Our friendship might have been a case of keep your enemies closer: suddenly, I was in danger of becoming thinner than her, more fragile, more noticeable, more starving on the inside and thus able to starve on the outside. More deserving of love by virtue of my neediness, fragility and discipline. This was a rival she needed to keep tabs on.

It takes courage to carve your story down to the barest flesh and heart and bones. We cloak our work in extra material, extra words, extra flesh, fat, because we’re afraid of showing our true selves.  We’re afraid it’s not good enough, so we pad it out with more dialogue, more description, more scenes, more jokes. If you’re really afraid it’s not good enough, chances are you need to get leaner.

Find the emotional heart, track that and don’t be afraid to show what you’re made of. Your story is an anorexic carving out her body so that her tenderest, most vulnerable frame will show. She has an intuitive understanding, a radar, for detecting exactly what she has to do to inspire love, care, nurture, attention. She’s a smart girl. She shivers in the glare of scrutiny, exposed, eager to show you the curves of her bones, all the well-traveled paths to her heart. Her body screams: SEE ME. NOTICE ME. CARE FOR ME. LOVE ME. Your story starves its frame to focus maximum attention on its most tender parts. And you want your audience to feel like concerned teachers and parents and competing anorexics, so moved on seeing it they can’t help but help. You want your audience to feel so sucked in, they’re part of it now. You want your story’s starved drama to be emotionally compelling, and your audience’s response co-dependent.


26
Sep 09

Risk

I think the Ed O’Neill character on “Modern Family” is based on my real dad. He’s engaged to his 29-year-old maid. She’s an evangelist from Brazil. He still pays her to clean the house.

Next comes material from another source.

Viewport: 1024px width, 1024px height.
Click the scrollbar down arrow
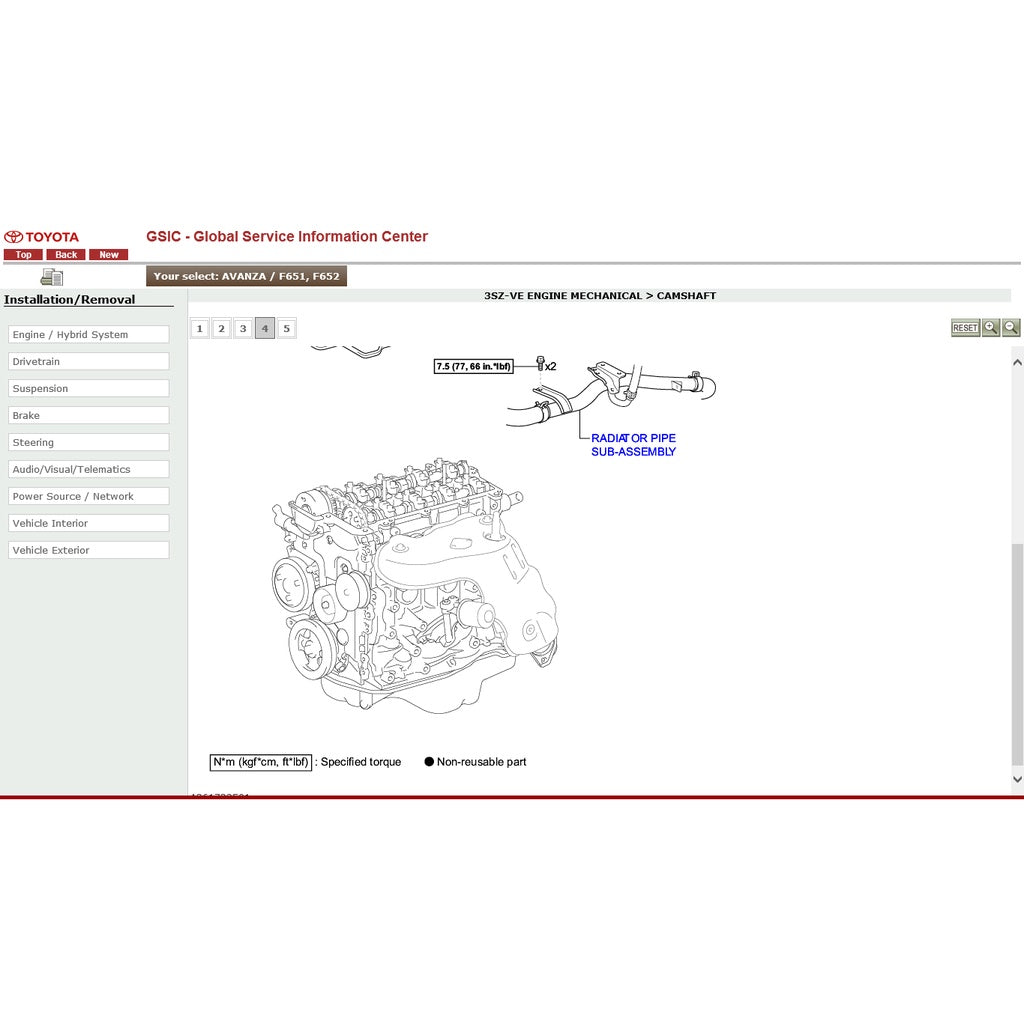1017,779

This is not the kind of story I would ordinarily tell on the internet, because I’m a private person by nature. But I’ve been thinking a lot about what I want this space to be. And I’ve decided — if I’m going to write about story, I need to fucking tell stories, right?

Story is risk. When you’ve got something to lose, you’ve got a story to tell. When you’ve got something big to lose, you’ve got a big story to tell.

Though on the surface it’s funny, the story of my dad feels raw, acute, and dangerous. Talking about it publicly feels risky. I feel like I have everything to lose — by telling it, I risk being unsafe, insecure, unloved, or exposed. And that’s where this story lives — where the risk is.

Get big, get brave, get risky, or don’t tell stories — because no one gives a shit about the story of how comfortable, complacent and compliant you are.

Story doesn’t grow in the middle of the road. But my dad’s fiancee’s village in Brazil seems to have plenty of poor relations who need new houses (hint hint Dad) where I suspect it thrives.